With the mixer on low speed, beat the mixture for about 1 minute to dissolve the yeast. If the yeast mixture doesn’t begin to foam after a few minutes, it means it’s not active and you will have to start over with fresher yeast.
In a large mixing bowl, combine the flour and 1 teaspoon of the salt. Add it 1/4 cup at a time to the yeast mixture, mixing on low speed until the dough lightly comes together.
Increase the speed to medium and beat until the dough pulls away from the sides of the bowl, forms a ball, and starts to climb up the dough hook.
Coat a large bowl with the remaining 1 teaspoon vegetable oil. Put the dough in the bowl and turn it to oil all sides. Cover the bowl with plastic wrap, set aside in a warm, draft-free place, and let rise until doubled in size, about 1 hour.
Meanwhile, in a large skillet, melt the butter over medium heat. Add the onion, bell pepper, the remaining 1 1/2 teaspoons salt, and the cayenne. Cook, stirring, for 4 minutes.
Add the crawfish and cook, stirring, for 5 minutes until they are soft. Remove from the heat, drain off any excess liquid from the pan, and set aside to cool.
Remove the dough from the bowl and turn it onto a lightly floured work surface. Push it down, then, using your hands, pat it out to flatten it. Pick it up, dust the work surface with flour, and return the dough to the work surface.
Roll it out to a 20 x 15-inch rectangle, about 1/8 inch thick. Combine the cheeses in a medium-size mixing bowl. Sprinkle half of the cheese over the upper half of the rectangle of dough, leaving a 1/2-inch border.
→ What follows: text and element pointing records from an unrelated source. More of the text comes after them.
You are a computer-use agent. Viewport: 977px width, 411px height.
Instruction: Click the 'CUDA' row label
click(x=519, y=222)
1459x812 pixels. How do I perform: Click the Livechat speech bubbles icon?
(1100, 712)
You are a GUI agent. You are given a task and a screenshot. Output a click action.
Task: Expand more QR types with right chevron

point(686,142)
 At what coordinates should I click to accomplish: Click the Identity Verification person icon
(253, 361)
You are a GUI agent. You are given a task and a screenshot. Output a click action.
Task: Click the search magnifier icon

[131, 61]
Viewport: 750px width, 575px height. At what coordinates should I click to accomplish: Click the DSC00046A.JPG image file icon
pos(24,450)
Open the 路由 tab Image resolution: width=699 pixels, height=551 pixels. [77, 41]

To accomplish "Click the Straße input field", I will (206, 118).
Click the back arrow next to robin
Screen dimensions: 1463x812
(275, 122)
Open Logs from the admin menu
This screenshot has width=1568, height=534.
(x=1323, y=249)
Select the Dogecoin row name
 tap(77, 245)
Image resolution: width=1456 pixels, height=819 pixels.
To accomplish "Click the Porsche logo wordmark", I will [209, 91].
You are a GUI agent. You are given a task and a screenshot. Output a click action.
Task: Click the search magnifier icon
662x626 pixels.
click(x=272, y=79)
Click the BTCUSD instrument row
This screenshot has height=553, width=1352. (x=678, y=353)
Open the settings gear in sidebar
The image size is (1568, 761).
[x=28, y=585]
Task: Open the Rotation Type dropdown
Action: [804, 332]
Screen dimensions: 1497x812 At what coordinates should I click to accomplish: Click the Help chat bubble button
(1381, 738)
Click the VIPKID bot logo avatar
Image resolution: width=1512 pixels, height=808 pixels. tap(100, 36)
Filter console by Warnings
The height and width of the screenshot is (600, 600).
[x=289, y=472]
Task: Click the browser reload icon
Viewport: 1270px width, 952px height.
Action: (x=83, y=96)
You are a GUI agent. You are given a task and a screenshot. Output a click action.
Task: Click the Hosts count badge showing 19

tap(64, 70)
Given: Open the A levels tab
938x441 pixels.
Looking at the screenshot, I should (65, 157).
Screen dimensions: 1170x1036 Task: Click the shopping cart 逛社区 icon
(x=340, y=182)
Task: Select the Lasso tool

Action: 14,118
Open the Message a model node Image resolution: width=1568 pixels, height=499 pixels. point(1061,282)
Spoon the crawfish mixture evenly over the cheese. Top with the remaining cheese. Fold the other half of the dough up over the filling, forming a half-moon shape, and pinch the edges tightly to seal completely.
Fold the edges over, seal securely, and then crimp. Carefully transfer the dough to a baking sheet lined with parchment paper. With a sharp, pointed knife, make three slits on top, about 6 inches apart.
Brush the surface of the dough with the beaten egg and sprinkle with the kosher salt and black pepper.
Cover with plastic wrap and set aside in a warm, draft-free place until doubled in size, about 1 hour.
Preheat the oven to 400 degrees F.
Remove the plastic wrap and bake the bread until golden brown, 30 to 35 minutes. Let cool slightly. Cut crosswise into 12 equal portions and serve warm.